View Full Version : making a perfect 3d box
ggfolio.com
05-26-2006, 07:11 AM
Hi all
im making an isometric map in illustrator i've done this a few times before but i was wondering, if anyone has any ideas how to make an isometric cube with all the points joint together? it hard to explain but i usually draw a square on a 45 degree angle duplicate it, pull the duplicated one down (depending on how high i want the building) and then join the corners with straght vertical lines.

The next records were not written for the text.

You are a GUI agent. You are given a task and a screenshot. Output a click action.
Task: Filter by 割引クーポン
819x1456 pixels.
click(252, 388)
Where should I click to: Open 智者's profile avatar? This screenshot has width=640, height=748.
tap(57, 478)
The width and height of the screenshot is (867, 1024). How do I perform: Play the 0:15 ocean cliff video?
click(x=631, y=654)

this looks ok at a distance but close up the corners dont meet and it requires a lot of mucking about to get it right
i have also tried using the 3d effect and then expanding the apperance but you end up with lots of paths you dont need and it still sdosent work that well
any ideas ?
if you look at my site: http://www.ggfolio.com/My_Work.swf and go to the willesden green re-design you'll see what i mean
The Repro Kid
05-26-2006, 01:53 PM
Howdy ggfolio, there is a concrete formula involving Skew, Scale and Rotate, that will yield you an Iso object. If you have access to Adobe Illustrator documentation, say from version 6 and down, then you hill have this info in their excellent documentation. If you have later versions, the documentation is weak, but you might be able to find the info on their web site.
Also, CadTools, a plug in for Illustrator can draw Iso shapes.

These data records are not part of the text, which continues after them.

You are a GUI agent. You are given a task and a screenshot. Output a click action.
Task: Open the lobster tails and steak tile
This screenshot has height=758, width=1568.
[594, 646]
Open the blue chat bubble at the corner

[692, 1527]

But after looking at the buildings, I would be tempted to do the drawing on an Isometric grid. The shapes are too involved for the pure mechanical method. The CadTools plug-in might do it, I've only played with it and never tried to do an involved drawing with it, and it costs money.
However, a grid is free, and it looks fairly easy to draw on a grid.

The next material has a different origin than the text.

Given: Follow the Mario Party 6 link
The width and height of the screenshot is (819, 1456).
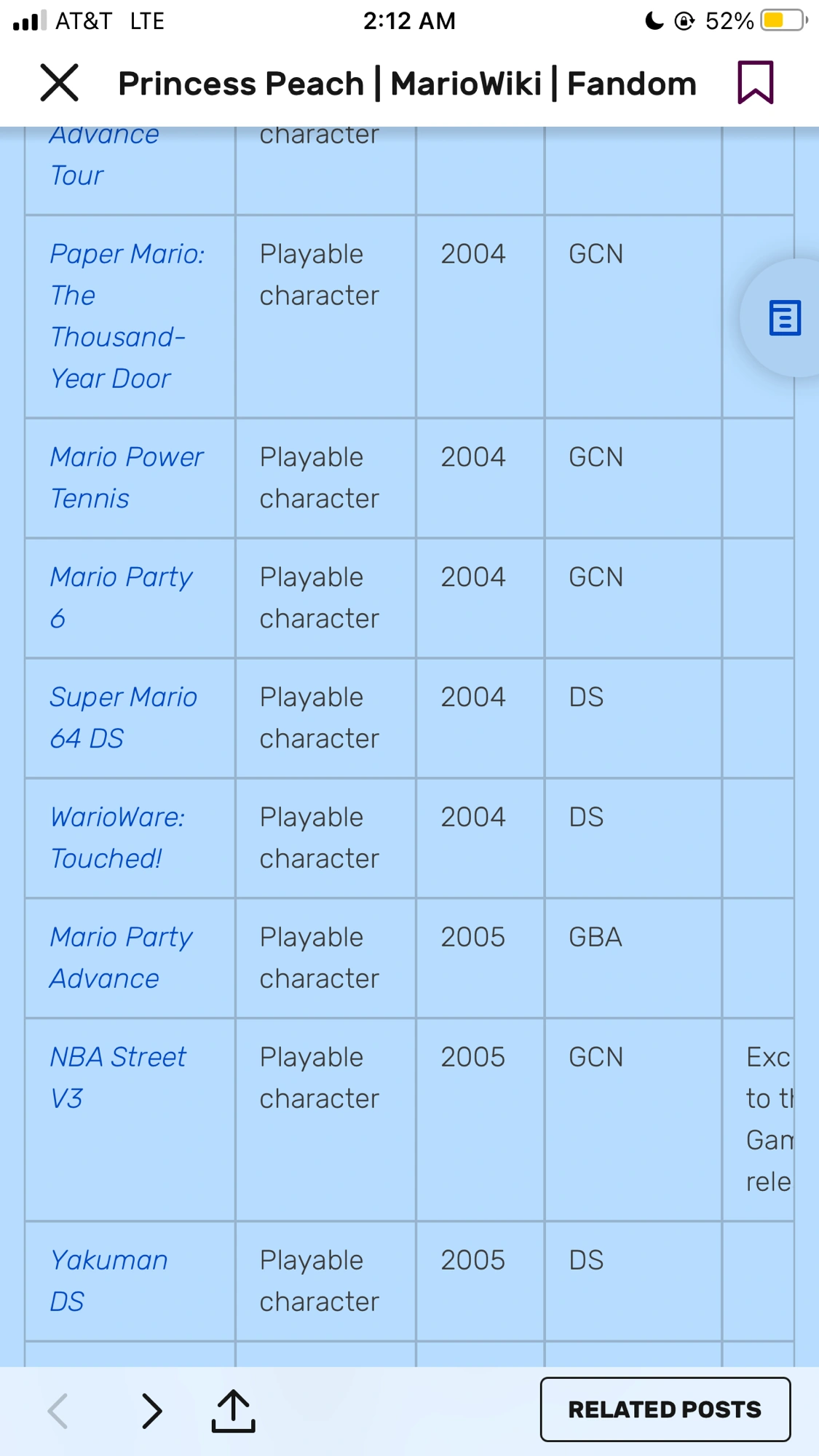Looking at the screenshot, I should 120,597.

I think the new illustrator has a set of grids in the templates, or in the extras folder on the disk. (or maybe you can load different grid views in the bkgd?)
scottie
05-26-2006, 04:19 PM
I've emailed you a 3D cube drawing named cube.pdf. To start place this drawing or open it in AI. Now drag and drop it into your symbols menu. Now, whenever you need a cube to modify into a building or whatever just drag the cube symbol onto your drawing. Select the cube symbol and pick expand fill and stroke, OK. Now, using your direct select tool select...say the top plan, hold down the shift key and drag vertically to the hight you desire. To make the cube into a long rectangle just select the right side plan and drag to the right as desired holding the shift key. Select, copy and past as needed. Scale as needed. From viewing your 3D maps it seems to me that you could lift many of your shapes and drop them onto your symbols menu and use them as building blocks, that way they would be available whenever you need them. Nice work by the way. Oh, bye the bye, the cube I sent you only has five sides, top, left side, right side, and front; no bottom. As drawn all the corners touch, meet, join, etc. I didn't use any particular fullness to draw the cubes base. The methode I use is to drag a rectangle holding down the option and shift keys and then using the open select tool selecting the top plan and drag it down and to the right (in this case, could be to the left, to the fullness desired. Play with it and you'll see what I mean. Have fun, play is fun, playing with a friend is fun but watch out if you're playing with yourself.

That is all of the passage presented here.